I first hiked to this spot in the seventies, just a few miles above Lake Sabrina. I had come to photograph the falls, but the water was barely moving, it had been a dry winter — a thin ribbon where I had imagined power. Still, something about the place stayed with me. Over time the idea evolved into a clearer vision: the waterfall in full flow, set against the distant summit of Picture Peak catching the first light of dawn. A simple juxtaposition, but one that required everything to align.
For years I returned, sometimes in hope, sometimes just to check the conditions, sometimes because the idea wouldn’t let me go. The Sierra teaches patience in its own way — not through lessons, but through repetition. You come back, and come back again, until the mountains decide you’re ready.

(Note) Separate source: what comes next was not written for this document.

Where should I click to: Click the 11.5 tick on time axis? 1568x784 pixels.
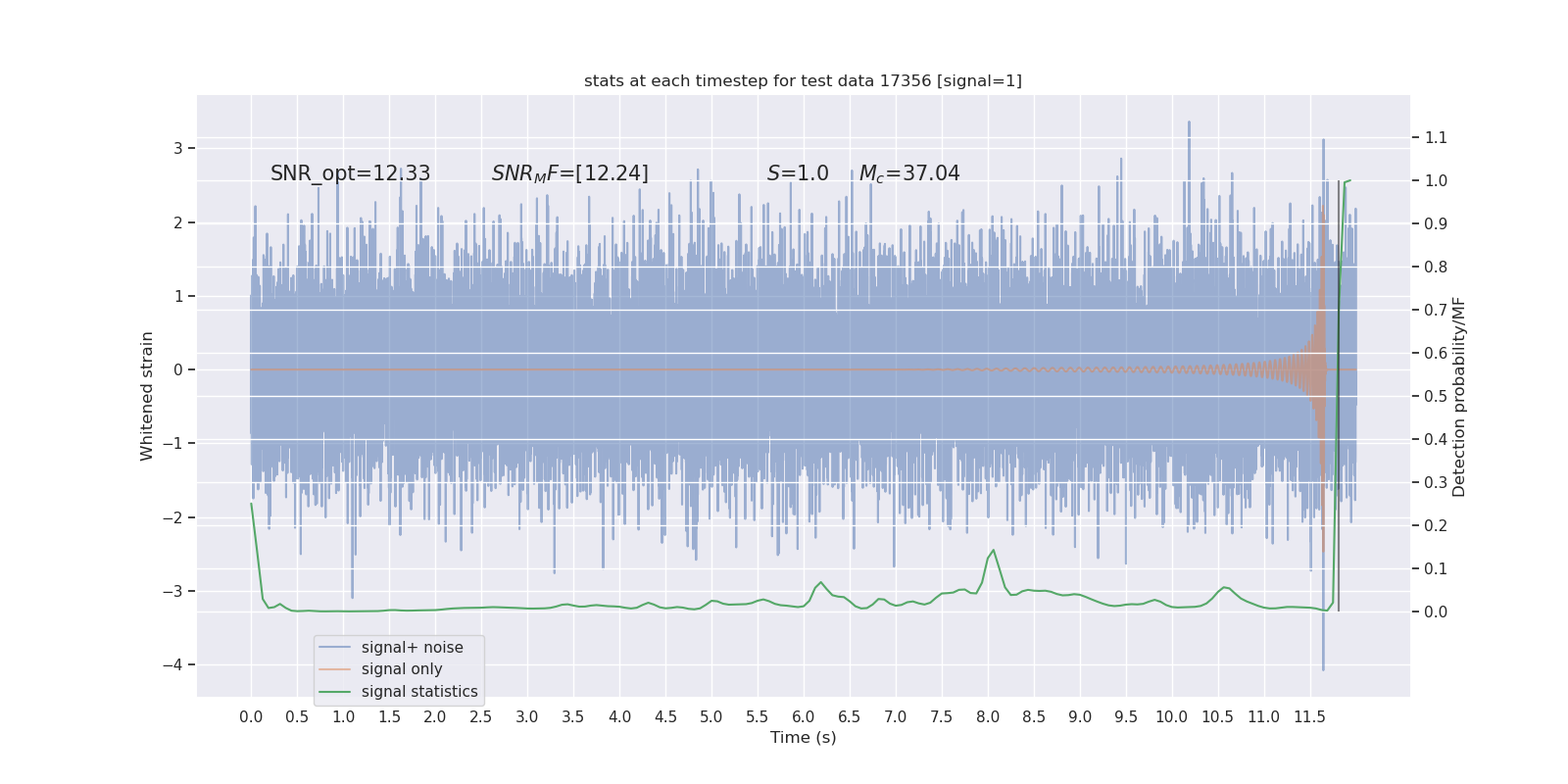tap(1309, 716)
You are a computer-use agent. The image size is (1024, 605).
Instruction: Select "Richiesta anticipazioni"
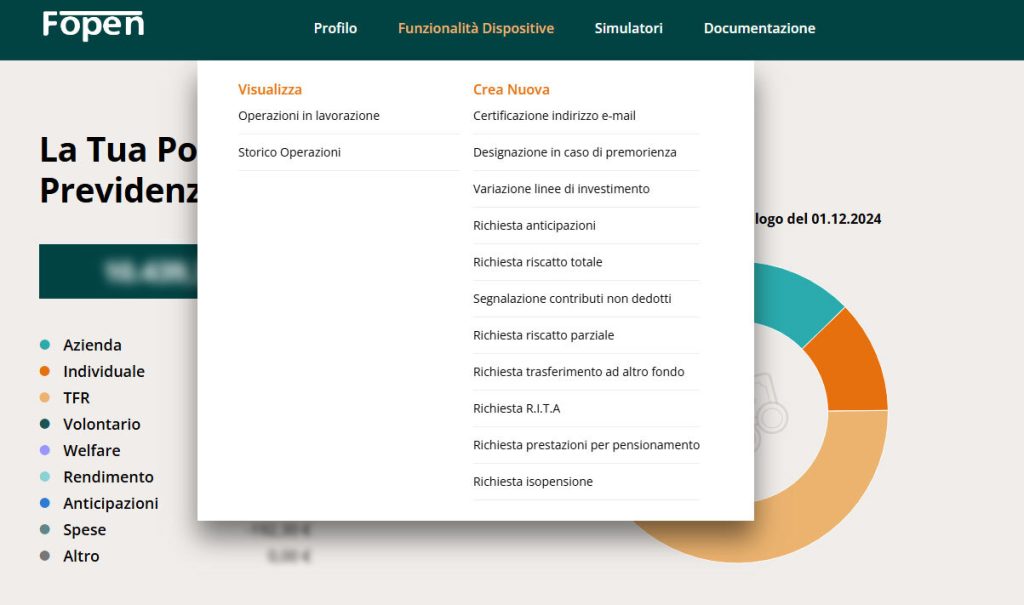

In early July of 2003, they finally opened the door. The water was running strong, the air was still, and the sky held that fragile clarity that only exists in the moments before sunrise. As the first light touched the crest of Picture Peak, the falls came alive in the foreground, exactly as I had imagined them all those years earlier. The photograph felt less like something I made and more like something I had been waiting to receive.
Even now, when I look at that image, I see not just the scene but the years behind it — the false starts, the dry seasons, the quiet mornings spent listening to the creek. It reminds me that some photographs aren’t taken in a single moment. They’re gathered slowly, over time, until the mountains finally say yes.